08 April 2012

Raise the Red Lantern


Judul Buku: Raise the Red Lantern
Penulis: Su Tong
Penerjemah: Rahmani Astuti
Tebal:136 halaman
Cetakan: 1, November 2011
Penerbit: Serambi Ilmu Semesta


 




Pada usia sembilan belas tahun, Teratai dibawa ke taman keluarga Chen untuk menjadi istri muda Tuan Besar Chen Zuoqian. Teratai berhenti kuliah dan lebih memilih menikahi orang kaya ketimbang bekerja, setelah ayahnya mati bunuh diri gara-gara pabrik tehnya bangkrut. “Kau ingin menikah dengan orang biasa atau orang kaya?” tanya ibu tirinya (hlm. 16). Teratai menjawab,”Tentu saja orang kaya. Haruskah kau bertanya?” Ibu tirinya menimpali. “Tidak akan sama. Jika kau menikahi orang kaya, kau akan menjadi kecil. Maksudku, dengan menjadi istri muda, statusmu akan menjadi lebih rendah.” Teratai tertawa dingin. “Apa itu status? Apakah status itu sesuatu yang dikhawatirkan oleh orang-orang sepertiku? Bagaimanapun aku sudah menyerahkan diriku kepadamu untuk dijual. Jika kau masih menghargai kasih sayang ayahku, juallah aku kepada seorang tuan yang baik.” (hlm. 17).

Memilih menjadi istri keempat menegaskan eksistensi Teratai sebagai korban dalam keluarganya. Keluarganya mendapat uang, dan hidupnya sendiri terjamin. Sebagai kompensasi, ia mesti melayani kebutuhan seks Tuan Chen yang tidak terpuaskan. Pada usia lima puluh tahun, sesungguhnya keperkasaan Tuan Chen sudah meluntur. Tapi, seks tidak berhenti menjadi obsesinya.

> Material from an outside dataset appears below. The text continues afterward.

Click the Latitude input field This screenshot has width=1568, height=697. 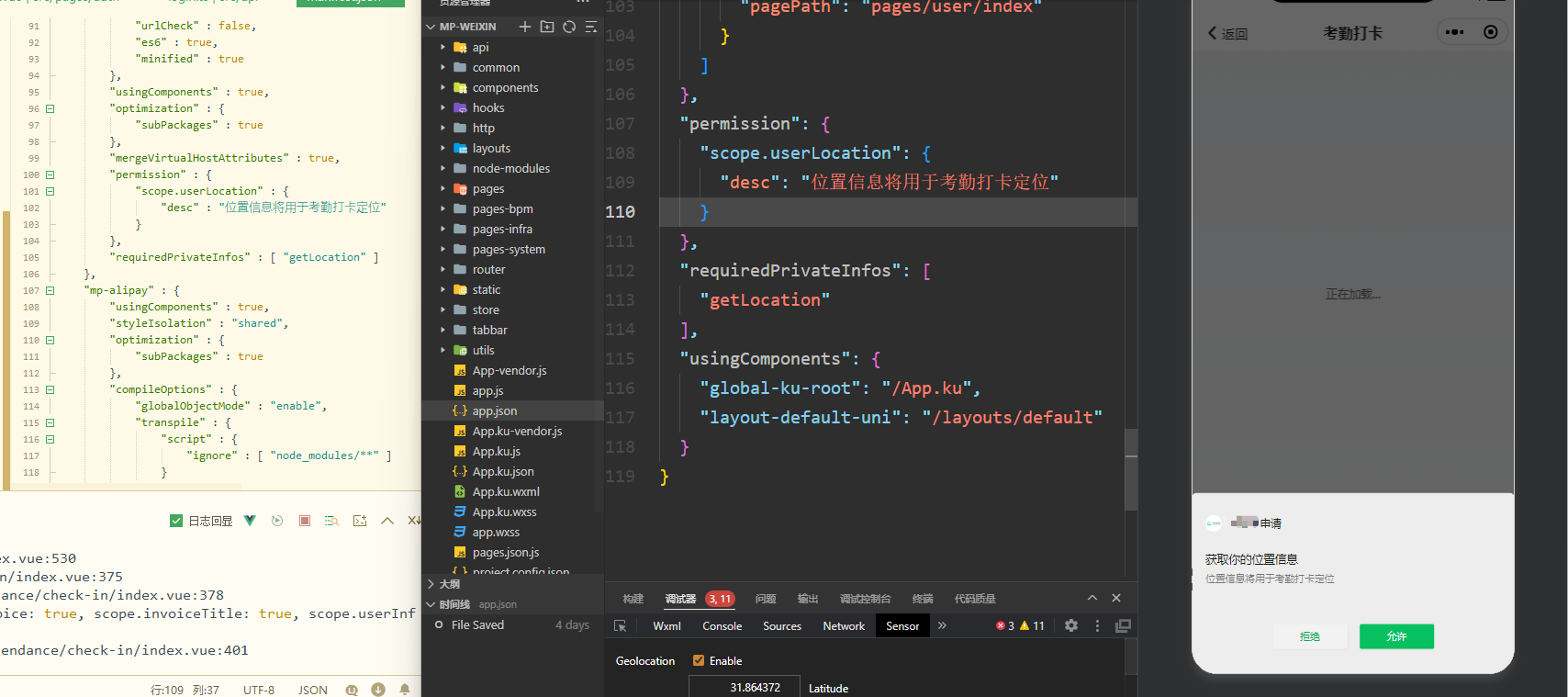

Memasuki keluarga Chen, Teratai meninggalkan posisinya sebagai korban, dan berubah menjadi penindas. Seolah-olah sudah ditakdirkan menjadi target penindasan, Walet, pelayan pribadi Teratai, selalu menunjukkan perilaku menggeramkan. Maka, Teratai pun mulai beraksi. Ia memanipulasi situasi agar Walet menuruti keinginannya. Ia menuduh Walet sebagai pencuri seruling peninggalan ayahnya. Ia menjambak dan membentur-benturkan kepala Walet ke dinding saat curiga Walet mengguna-gunainya. Puncaknya, ia mengultimatum Walet memakan kertas toilet yang ditemukannya mengapung di toilet.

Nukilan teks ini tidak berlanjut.